Вот почему следует перенос и acting-out анализировать, то есть обнаруживать в акте его речевой смысл. Когда субъекту важно добиться признания, акт становится речью.
На этом мы сегодня остановимся.
16 июня 1954 года.
XX. De locutionis significatione
Очень интересное сообщение доктора Гранова, точно ложащееся в колею, намеченную продвижением нашего семинара, подготовило прекрасную почву для его продолжения и позволило мне подвести вас к тому, что до сих пор в целой серии вопросов, поставленных мной перед вами, оставалось недосказанным.
А именно, что единственно в плоскости символического может быть понята функция переноса. Вокруг этого центрального момента упорядочиваются все проявления, в которых мы можем наблюдать перенос, в том числе его преломление в области воображаемого.
Чтобы доказать это, я счел наилучшим обратить ваше внимание на первое определение переноса, данное Фрейдом.
По сути перенос заключается в возобладании в явном дискурсе дискурса скрытого, относящегося к бессознательному. Такой Дискурс завладевает теми пустыми, свободными элементами, которыми являются Tagesreste, и всем тем, что в порядке предсознательного готово оказаться в распоряжении основополагающей потребности субъекта в признании. В этой пустоте, этом зазоре, при помощи того, что становится подобным образом материалом, находит свое выражение тайный, глубинный дискурс. Мы можем наблюдать его в сновидении, но так же в оговорках и всей психопатологии обыденной жизни.
Вот исходя из чего слушаем мы того, кто с нами говорит. И достаточно вспомнить наше определение дискурса бессознательного в качестве дискурса другого, чтобы понять, каким образом удается ему достичь подлинного соединения с интерсубъективностью в той полной реализации речи, которой является диалог.
Основным феноменом аналитического открытия как раз и является это отношение одного дискурса к другому, используемого им в качестве опоры. Мы обнаруживаем тут проявлениеосновного принципа семантики, состоящего в том, что каждая семантема отсылает нас к совокупности семантической системы, ко всему многообразию ее употреблений. Точно так же, во всем, что собственно относится к языку, языку человеческому, то есть используемому в речи, никогда не бывает однозначности символа. Всякая семантема имеет множество смыслов.

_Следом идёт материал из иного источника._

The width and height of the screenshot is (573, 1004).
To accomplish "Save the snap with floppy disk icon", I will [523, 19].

Отсюда вытекает та совершенно очевидная в нашем опыте и прекрасно известная лингвистам истина, что всякое значение всегда отсылает нас лишь к другому значению. С таким положением вещей, предопределившим все дальнейшее развитие их науки, лингвисты уже успели свыкнуться.

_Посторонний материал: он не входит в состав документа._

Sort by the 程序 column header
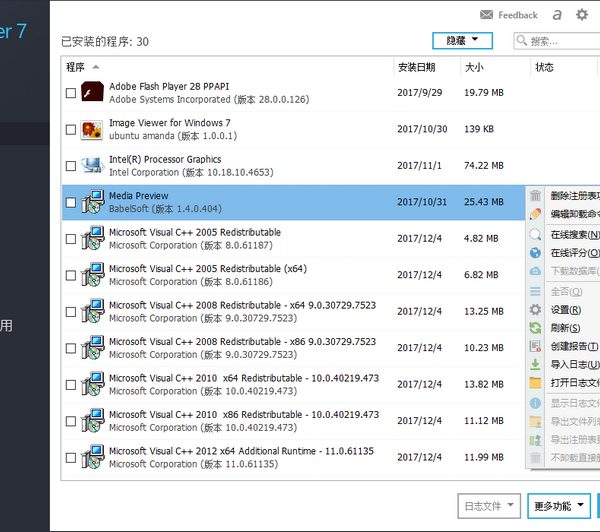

Не следует думать, будто здесь не осталось никакой двусмысленности и что Фердинанда де Соссюра, ясно увидевшего этот принцип, определения эти с самого начала совершенно устраивали.
Означающее — это слышимый материал, но тем не менее не звук. Все, что относится к порядку фонетики, не входит в состав лингвистики как таковой. Речь в ней идет о фонеме, то есть о звуке в его противопоставленности другому звуку внутри совокупности противопоставлений.
Когда говорят об означаемом, часто думают о вещи, тогда как речь идет о значении. Тем не менее, каждый раз как мы говорим, мы говорим определенные вещи — означиваемое (signifiable), через означаемое (signifie). Тут есть обманка, ведь очевидно, что язык не создан для того, чтобы обозначать вещи. Однако такая обманка имеет в человеческом языке структурное значение и в некотором смысле именно на ней основана всякая верификация истины.